American street gang

The Gopher Gang was an early 20th-century New York street gang who counted among its members Goo Goo Knox, James "Biff" Ellison, and Owney Madden, born in England of Irish ancestry. Based in the Irish neighborhood of Hell's Kitchen, the Gopher Gang grew to control most of Manhattan with their territory covering Fourth to Forty-Second Street and Seventh to Eleventh Avenue.

==History==
===Origins and early years===
The Gopher Gang formed from various local street gangs in the 1890s, numbering around 500 members, into what later became a committee including Marty Brennan, Stumpy Malarkey, and Newburg Gallegher. The committee met semi-regularly at their headquarters known as Battle Row, a saloon owned by Mallet Murphy, to discuss robberies and divide profits from Manhattan bordellos and illegal gambling operations.

===Murder of William Lennon===
Gallagher became involved in a three-year feud with local bartender William Lennon in 1907, their dispute being over a card game, which resulted in several violent altercations between them. The first incident between the two required Gallagher to have stitches after Lennon had repeatedly slashed his face with a knife. Gallagher later claimed that Lennon had threatened to shoot him on sight and engaged him in several gunfights including an incident in December 1909 when Lennon wounded him in a gunfight between the two.
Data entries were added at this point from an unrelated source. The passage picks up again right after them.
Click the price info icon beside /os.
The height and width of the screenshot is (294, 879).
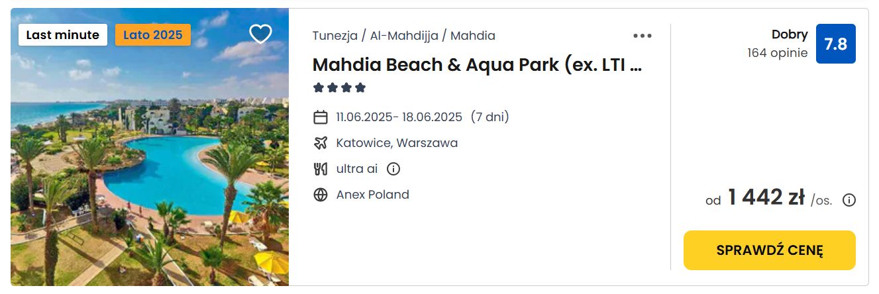(x=849, y=200)
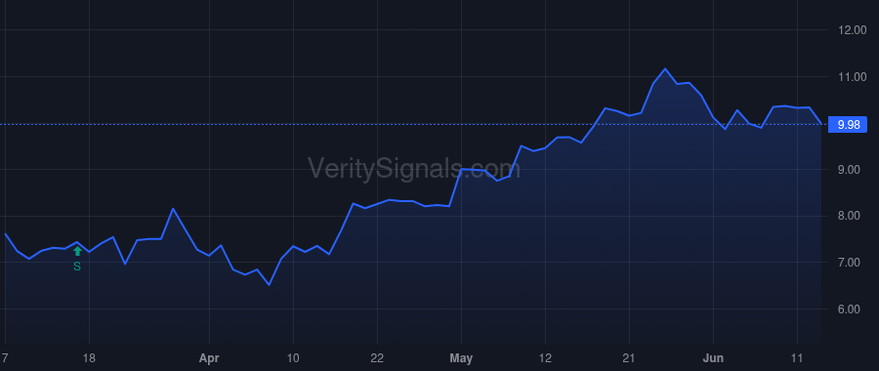This screenshot has width=879, height=371.
Task: Click the 9.98 current price label
Action: pyautogui.click(x=849, y=124)
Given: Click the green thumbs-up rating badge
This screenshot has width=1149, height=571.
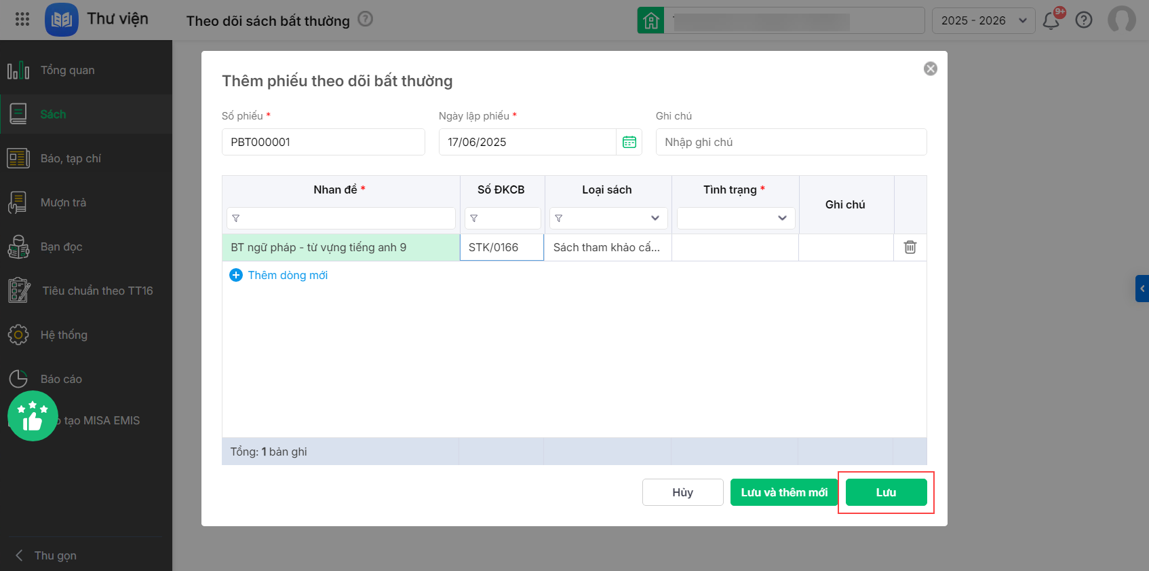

On May 17, 1910, he and Marty Brennan entered a saloon where Lennon was working. After another argument between the two, Lennon drew a revolver and shot Gallagher in the stomach (two of these bullets were still lodged in his body at the time of his trial). Gallagher and Brennan entered another saloon at Eleventh Avenue and Forty-Fifth Street where, according to Gallagher, they unexpectedly encountered Lennon who was now working there. Upon spotting the two gang members, he swore at them and apparently went for his hip pocket when Gallagher pulled his pistol and fired three shots, killing him. He and Brennan left the saloon and were arrested shortly after.

Charged with manslaughter, Gallagher made a full confession, taking full responsibility for the killing, and claimed that Brennan had taken no part. The two were convicted and given long jail sentences. Gallagher, this being his first criminal offense, was sentenced to serve between 9 and 19 years imprisonment by Judge Foster on November 9, 1910. Despite his efforts, Brennan was also sentenced to 19 years due to a previous prison term in Elmira.

===One Lung Curran and decline===
In the early 1910s the Gophers were led by One Lung Curran who was notorious for his attacks on lone patrolmen. Although most police rarely patrolled Hell's Kitchen, and only then in large groups, Curran often stole officers' uniforms and, after taking them back to his girlfriend for alterations, would wear the stolen clothes around the neighborhood. This encouraged other gang members to steal uniforms for themselves, becoming a sort of trend among the prominent gang members.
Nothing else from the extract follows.